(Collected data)

* * * * *

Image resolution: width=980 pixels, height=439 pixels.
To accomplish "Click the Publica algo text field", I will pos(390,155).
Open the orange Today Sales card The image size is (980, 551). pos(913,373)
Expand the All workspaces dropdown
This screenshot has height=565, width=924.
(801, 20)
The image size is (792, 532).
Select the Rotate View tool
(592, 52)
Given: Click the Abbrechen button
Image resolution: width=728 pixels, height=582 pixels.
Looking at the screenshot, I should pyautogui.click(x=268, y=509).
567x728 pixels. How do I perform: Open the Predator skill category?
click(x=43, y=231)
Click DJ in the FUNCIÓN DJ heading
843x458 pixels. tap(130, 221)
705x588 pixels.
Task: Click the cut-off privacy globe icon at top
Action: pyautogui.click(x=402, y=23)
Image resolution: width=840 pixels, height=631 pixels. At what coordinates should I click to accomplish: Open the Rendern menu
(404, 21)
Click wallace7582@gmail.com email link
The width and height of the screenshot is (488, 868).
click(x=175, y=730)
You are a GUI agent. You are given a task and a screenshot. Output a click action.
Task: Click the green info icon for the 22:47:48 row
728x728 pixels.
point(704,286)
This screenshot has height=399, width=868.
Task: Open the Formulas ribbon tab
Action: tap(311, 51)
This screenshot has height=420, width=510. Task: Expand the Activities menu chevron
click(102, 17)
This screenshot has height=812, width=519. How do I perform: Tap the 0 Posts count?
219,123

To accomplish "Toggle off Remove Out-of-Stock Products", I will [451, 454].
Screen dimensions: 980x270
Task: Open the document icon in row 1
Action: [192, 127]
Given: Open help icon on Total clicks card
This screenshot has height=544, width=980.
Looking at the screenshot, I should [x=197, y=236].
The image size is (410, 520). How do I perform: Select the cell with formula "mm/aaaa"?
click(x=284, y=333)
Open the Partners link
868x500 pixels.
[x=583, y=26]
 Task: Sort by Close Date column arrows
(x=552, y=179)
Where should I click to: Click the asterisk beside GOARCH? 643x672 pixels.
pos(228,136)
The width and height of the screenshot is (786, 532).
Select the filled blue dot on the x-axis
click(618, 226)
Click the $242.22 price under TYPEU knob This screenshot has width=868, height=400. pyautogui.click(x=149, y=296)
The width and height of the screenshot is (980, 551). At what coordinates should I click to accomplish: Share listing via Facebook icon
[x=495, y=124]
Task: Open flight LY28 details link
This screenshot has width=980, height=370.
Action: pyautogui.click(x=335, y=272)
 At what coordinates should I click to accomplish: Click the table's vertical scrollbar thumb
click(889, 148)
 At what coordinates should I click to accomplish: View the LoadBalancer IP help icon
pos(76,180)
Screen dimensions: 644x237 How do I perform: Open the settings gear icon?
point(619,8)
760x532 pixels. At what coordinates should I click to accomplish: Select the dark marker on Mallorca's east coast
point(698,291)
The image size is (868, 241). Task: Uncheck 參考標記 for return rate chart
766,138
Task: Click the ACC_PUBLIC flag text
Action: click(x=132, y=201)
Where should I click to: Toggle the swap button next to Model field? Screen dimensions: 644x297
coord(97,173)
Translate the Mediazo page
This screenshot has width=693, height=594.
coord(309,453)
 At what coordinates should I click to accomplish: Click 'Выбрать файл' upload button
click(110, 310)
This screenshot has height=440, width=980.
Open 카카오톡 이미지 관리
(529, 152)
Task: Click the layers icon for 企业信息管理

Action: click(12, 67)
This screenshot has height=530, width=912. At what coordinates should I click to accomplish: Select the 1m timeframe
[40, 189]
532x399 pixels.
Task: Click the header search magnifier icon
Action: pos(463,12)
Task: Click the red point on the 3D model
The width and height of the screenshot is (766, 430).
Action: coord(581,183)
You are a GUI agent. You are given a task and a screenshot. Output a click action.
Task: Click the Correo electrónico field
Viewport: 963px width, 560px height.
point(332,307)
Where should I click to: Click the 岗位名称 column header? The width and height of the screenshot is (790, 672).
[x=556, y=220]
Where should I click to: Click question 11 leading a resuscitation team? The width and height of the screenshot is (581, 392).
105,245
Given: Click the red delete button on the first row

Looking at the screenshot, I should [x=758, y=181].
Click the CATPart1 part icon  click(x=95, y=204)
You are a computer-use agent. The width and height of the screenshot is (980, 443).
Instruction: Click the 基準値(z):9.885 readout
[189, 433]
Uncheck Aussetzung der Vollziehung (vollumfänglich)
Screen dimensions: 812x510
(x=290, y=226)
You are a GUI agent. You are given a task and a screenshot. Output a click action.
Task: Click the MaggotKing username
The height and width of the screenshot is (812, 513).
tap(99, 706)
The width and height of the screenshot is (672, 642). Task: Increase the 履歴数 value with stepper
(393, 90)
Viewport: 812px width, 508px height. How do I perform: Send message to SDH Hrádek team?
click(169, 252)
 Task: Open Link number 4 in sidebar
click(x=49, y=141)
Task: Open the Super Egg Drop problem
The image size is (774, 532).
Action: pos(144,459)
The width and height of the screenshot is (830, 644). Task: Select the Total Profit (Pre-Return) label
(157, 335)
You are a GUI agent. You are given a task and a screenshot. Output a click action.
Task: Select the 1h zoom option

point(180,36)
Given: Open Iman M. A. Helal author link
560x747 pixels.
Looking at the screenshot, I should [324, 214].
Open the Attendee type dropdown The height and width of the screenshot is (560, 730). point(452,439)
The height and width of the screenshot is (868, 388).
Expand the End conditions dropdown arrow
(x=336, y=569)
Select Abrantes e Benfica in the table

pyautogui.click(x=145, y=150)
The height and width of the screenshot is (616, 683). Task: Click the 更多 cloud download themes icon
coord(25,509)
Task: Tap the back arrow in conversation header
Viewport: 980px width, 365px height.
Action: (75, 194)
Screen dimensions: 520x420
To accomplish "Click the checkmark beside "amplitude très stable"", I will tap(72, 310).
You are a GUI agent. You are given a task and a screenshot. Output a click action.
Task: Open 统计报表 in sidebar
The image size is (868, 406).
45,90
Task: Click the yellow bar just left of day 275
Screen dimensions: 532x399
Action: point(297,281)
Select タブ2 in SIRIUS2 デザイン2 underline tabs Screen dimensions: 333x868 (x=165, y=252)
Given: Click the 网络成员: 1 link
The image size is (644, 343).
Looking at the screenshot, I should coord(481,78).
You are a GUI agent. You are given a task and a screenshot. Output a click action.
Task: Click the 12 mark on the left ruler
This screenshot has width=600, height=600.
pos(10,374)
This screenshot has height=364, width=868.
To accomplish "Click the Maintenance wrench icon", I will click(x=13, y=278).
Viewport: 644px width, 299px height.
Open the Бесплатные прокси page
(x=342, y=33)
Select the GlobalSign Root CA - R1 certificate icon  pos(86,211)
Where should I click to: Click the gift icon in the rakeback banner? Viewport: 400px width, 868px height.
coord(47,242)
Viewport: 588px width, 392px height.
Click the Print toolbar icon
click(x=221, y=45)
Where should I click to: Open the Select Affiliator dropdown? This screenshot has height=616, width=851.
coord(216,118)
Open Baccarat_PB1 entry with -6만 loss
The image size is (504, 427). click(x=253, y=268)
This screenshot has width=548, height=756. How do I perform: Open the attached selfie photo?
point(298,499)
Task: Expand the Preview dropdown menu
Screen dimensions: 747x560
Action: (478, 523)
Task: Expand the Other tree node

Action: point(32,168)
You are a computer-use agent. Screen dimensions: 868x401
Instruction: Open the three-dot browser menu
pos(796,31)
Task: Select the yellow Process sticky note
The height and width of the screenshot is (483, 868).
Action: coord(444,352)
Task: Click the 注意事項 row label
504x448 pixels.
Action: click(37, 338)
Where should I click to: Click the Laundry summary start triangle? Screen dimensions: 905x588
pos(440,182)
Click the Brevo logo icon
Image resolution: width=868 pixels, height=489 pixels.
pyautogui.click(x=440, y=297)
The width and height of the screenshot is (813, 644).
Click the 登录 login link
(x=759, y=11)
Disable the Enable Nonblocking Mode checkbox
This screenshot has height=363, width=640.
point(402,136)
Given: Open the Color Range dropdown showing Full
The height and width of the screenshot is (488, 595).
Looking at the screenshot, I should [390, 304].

* * * * *

# Exercise brief
A copy of each line in the data above that holds the string "left" is needed.

# Result for this task
Task: Click the yellow bar just left of day 275
Task: Click the 12 mark on the left ruler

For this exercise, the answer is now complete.